At the Wall Street Journal, James Hall makes one of the great specious arguments surrounding great literature. Telling us that it’s okay to read bestsellers, he writes:
That’s the beauty of reading for pleasure. When you turn the final page and shut the book, that heady blend of sadness and joy you feel can quickly ripen into a hunger for more. I like to think of bestsellers as a gateway drug. Once you’ve found one you love, books will forever hold a special allure. All comers welcome. No special education required.
OK, that’s actually two specious arguments. I don’t read for any reason other than pleasure, and I don’t know of any reader that I trust and respect that reads for any other reason either. Yes, it’s true that we find it rewarding to learn new things, challenge our assumptions, stretch our grammar, etc, but those things are fundamentally pleasurable experiences. A different pleasure than reading Stephen King—obviously, but a kind of pleasure nonetheless. (Hall isn’t trying to tell us that pleasure can only come in one variety, is he?)
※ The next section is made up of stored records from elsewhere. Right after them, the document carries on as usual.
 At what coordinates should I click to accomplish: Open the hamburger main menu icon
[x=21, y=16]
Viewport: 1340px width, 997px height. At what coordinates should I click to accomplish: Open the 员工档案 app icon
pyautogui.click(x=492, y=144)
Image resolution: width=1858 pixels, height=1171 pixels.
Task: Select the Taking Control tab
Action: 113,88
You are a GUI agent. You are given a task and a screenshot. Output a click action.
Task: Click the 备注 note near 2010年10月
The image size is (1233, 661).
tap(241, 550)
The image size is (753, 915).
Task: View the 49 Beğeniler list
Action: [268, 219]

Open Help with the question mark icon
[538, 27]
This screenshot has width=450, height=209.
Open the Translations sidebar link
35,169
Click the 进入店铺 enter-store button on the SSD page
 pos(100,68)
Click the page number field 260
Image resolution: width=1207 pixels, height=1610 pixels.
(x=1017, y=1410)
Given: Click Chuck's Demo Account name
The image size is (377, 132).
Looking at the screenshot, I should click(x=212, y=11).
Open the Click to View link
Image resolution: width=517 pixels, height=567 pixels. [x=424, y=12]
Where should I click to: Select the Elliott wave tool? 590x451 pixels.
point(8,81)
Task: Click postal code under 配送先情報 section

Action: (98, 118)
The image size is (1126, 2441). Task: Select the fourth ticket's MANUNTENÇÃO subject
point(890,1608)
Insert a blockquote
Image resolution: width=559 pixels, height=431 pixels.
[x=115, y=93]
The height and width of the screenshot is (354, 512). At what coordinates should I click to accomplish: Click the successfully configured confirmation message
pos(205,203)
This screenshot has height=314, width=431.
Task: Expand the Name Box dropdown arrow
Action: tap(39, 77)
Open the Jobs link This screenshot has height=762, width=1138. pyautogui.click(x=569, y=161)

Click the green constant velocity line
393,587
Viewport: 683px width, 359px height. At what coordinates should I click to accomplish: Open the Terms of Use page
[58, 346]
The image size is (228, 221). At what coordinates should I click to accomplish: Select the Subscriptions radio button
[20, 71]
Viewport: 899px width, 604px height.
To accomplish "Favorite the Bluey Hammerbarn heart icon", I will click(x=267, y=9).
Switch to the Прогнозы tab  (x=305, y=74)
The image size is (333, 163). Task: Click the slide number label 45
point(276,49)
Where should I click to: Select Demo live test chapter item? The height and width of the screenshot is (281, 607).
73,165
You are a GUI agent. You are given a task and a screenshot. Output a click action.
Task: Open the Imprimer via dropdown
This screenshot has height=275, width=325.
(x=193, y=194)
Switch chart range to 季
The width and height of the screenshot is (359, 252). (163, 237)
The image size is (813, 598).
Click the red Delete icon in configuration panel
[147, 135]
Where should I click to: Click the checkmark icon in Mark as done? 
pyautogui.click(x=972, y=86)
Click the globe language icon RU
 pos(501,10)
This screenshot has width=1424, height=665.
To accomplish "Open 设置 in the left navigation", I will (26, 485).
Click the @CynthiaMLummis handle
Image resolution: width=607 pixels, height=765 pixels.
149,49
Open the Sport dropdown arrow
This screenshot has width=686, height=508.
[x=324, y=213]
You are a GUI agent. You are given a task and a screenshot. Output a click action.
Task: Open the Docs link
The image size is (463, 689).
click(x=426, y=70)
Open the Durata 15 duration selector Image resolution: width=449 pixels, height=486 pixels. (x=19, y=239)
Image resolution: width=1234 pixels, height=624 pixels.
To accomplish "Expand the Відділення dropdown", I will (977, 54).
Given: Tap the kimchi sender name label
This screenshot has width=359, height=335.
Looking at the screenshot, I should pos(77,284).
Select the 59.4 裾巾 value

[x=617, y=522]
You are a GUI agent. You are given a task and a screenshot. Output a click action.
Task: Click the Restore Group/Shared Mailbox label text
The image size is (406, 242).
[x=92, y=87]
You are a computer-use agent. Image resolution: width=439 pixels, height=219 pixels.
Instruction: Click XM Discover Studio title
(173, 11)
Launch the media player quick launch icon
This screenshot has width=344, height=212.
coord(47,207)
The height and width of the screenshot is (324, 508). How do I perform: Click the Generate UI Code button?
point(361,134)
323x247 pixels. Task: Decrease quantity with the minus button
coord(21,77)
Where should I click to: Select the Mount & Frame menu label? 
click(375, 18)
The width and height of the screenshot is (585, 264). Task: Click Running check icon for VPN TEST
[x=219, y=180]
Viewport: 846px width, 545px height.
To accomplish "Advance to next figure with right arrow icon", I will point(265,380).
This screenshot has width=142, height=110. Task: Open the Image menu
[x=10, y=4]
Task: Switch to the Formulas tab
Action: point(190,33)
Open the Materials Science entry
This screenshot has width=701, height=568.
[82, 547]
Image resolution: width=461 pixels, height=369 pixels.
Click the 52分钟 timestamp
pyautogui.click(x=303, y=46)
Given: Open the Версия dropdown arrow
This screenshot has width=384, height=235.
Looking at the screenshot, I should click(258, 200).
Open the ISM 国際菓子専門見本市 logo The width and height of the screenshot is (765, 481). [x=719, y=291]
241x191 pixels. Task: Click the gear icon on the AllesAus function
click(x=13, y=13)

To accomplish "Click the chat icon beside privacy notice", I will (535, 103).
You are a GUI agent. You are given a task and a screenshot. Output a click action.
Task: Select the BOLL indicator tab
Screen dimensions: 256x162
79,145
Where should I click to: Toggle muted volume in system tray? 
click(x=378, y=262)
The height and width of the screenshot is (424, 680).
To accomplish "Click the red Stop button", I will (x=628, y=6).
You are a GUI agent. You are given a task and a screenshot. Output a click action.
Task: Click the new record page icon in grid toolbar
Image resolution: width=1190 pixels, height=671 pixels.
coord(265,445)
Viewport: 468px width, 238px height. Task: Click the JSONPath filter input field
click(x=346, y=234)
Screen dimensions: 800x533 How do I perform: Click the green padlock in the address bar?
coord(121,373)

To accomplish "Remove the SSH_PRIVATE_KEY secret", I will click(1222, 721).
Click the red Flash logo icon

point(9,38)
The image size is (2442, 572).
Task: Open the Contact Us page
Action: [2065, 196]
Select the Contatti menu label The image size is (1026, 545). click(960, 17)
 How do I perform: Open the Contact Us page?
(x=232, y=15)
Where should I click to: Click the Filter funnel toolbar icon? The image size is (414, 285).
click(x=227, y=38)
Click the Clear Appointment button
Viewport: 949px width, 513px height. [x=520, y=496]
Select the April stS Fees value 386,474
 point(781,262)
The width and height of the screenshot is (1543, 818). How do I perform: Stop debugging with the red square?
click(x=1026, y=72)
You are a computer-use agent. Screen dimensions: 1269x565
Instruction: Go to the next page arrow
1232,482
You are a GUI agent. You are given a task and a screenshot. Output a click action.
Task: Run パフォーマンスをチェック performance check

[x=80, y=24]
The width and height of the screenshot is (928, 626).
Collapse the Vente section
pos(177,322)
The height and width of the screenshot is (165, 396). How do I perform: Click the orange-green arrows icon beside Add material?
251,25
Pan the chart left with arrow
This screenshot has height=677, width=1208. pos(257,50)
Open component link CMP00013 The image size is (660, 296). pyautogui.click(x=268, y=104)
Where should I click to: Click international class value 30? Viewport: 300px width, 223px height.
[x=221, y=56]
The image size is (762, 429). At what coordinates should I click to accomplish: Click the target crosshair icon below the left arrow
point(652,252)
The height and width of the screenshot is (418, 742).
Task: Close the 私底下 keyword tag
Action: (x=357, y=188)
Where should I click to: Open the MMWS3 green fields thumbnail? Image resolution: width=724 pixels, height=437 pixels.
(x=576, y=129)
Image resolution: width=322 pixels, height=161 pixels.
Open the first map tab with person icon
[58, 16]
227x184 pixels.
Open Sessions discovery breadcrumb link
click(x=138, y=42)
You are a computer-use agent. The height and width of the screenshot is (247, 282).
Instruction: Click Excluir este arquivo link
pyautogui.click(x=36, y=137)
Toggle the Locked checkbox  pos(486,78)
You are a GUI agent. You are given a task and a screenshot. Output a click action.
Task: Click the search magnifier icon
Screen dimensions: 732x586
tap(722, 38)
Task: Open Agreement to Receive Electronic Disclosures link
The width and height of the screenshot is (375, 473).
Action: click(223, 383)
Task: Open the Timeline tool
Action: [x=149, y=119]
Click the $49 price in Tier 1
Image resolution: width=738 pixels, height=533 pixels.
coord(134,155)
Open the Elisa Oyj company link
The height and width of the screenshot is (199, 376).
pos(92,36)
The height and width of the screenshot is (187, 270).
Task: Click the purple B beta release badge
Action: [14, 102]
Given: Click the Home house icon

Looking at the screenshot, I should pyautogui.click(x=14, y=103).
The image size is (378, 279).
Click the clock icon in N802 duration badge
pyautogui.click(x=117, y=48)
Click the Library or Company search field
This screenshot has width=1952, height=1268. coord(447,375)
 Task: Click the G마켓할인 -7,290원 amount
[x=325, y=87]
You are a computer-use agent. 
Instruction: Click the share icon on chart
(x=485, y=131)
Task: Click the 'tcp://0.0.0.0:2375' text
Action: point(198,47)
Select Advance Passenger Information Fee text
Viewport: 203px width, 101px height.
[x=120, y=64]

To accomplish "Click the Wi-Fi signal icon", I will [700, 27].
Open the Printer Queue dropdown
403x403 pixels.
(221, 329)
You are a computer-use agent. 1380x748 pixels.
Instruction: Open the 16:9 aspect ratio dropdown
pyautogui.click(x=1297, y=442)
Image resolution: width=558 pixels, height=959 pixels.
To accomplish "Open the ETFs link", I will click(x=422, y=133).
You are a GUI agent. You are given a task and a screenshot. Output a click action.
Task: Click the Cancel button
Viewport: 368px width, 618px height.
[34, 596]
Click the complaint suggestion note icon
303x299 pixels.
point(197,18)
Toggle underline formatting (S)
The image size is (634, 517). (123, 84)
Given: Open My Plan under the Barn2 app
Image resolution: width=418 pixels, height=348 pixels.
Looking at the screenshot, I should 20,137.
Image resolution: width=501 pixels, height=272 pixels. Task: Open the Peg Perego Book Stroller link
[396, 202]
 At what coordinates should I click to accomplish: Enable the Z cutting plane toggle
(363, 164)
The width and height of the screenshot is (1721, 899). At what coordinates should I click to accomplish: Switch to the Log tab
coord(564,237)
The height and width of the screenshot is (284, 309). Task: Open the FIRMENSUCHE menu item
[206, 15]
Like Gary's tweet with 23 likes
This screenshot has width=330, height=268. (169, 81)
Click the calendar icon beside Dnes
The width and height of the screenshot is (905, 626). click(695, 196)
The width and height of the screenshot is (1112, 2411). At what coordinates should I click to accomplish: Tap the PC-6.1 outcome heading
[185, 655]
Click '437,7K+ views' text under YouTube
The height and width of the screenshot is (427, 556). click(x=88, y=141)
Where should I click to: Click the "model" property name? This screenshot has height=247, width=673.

The other baseless argument is that non-bestsellers require “special education.” Right, which, I suppose, is why we encourage teenagers to read Camus, Shakespeare, the Greeks, etc, because they all have that lifetime of reading and learning required to read great literature. Obviously, you can get more our of a book if you have greater context in which to read it, just like you’ll get more out of a baseball game if you understand how the sport works, know the standings/history/etc of the team involved. Pretty much anything you do in the world is like this. But we don’t tell people not to watch Mad Men unless they’ve acquired all that special knowledge of how to watch hour-long cable shows.
The idea that one needs special knowledge to read great literature is ridiculous. Bad on James Hall for perpetuating this myth that keeps readers from trying out great books.